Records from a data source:
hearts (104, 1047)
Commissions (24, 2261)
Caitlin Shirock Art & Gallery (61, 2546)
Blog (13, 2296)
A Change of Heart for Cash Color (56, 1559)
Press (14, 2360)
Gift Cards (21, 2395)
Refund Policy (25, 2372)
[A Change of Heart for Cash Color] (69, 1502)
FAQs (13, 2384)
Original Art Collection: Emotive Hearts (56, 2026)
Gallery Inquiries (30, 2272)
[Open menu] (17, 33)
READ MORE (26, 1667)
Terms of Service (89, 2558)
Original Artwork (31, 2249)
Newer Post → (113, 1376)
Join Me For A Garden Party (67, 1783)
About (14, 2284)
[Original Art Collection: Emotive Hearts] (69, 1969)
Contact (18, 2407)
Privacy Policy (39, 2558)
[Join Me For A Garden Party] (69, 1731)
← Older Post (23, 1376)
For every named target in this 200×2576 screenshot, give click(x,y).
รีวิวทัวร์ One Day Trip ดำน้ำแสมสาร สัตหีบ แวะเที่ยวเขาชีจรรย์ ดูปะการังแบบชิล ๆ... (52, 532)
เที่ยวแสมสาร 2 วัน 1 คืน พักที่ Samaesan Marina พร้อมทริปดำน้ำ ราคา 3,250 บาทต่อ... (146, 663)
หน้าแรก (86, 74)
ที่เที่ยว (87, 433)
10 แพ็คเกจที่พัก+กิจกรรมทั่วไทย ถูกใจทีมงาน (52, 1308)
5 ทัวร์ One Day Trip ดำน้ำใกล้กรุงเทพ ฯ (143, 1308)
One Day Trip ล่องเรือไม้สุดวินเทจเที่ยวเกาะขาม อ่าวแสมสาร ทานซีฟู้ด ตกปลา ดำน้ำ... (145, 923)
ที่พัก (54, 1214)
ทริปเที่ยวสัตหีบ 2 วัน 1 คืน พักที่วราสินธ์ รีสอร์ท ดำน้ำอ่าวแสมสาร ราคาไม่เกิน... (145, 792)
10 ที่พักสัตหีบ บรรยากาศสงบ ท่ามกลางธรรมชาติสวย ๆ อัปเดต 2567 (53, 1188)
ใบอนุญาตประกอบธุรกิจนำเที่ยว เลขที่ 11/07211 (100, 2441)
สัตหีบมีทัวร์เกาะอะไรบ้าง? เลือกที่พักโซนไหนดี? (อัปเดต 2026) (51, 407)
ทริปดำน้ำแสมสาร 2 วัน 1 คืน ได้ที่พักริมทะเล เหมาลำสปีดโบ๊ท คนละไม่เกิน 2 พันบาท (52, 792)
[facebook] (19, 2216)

EXERCISE — Copy out exactly the lines that run from the one holding "Privacy Policy (39, 2558)" through the end of the data above.

REPLY —
Privacy Policy (39, 2558)
[Join Me For A Garden Party] (69, 1731)
← Older Post (23, 1376)
For every named target in this 200×2576 screenshot, give click(x,y).
รีวิวทัวร์ One Day Trip ดำน้ำแสมสาร สัตหีบ แวะเที่ยวเขาชีจรรย์ ดูปะการังแบบชิล ๆ... (52, 532)
เที่ยวแสมสาร 2 วัน 1 คืน พักที่ Samaesan Marina พร้อมทริปดำน้ำ ราคา 3,250 บาทต่อ... (146, 663)
หน้าแรก (86, 74)
ที่เที่ยว (87, 433)
10 แพ็คเกจที่พัก+กิจกรรมทั่วไทย ถูกใจทีมงาน (52, 1308)
5 ทัวร์ One Day Trip ดำน้ำใกล้กรุงเทพ ฯ (143, 1308)
One Day Trip ล่องเรือไม้สุดวินเทจเที่ยวเกาะขาม อ่าวแสมสาร ทานซีฟู้ด ตกปลา ดำน้ำ... (145, 923)
ที่พัก (54, 1214)
ทริปเที่ยวสัตหีบ 2 วัน 1 คืน พักที่วราสินธ์ รีสอร์ท ดำน้ำอ่าวแสมสาร ราคาไม่เกิน... (145, 792)
10 ที่พักสัตหีบ บรรยากาศสงบ ท่ามกลางธรรมชาติสวย ๆ อัปเดต 2567 (53, 1188)
ใบอนุญาตประกอบธุรกิจนำเที่ยว เลขที่ 11/07211 (100, 2441)
สัตหีบมีทัวร์เกาะอะไรบ้าง? เลือกที่พักโซนไหนดี? (อัปเดต 2026) (51, 407)
ทริปดำน้ำแสมสาร 2 วัน 1 คืน ได้ที่พักริมทะเล เหมาลำสปีดโบ๊ท คนละไม่เกิน 2 พันบาท (52, 792)
[facebook] (19, 2216)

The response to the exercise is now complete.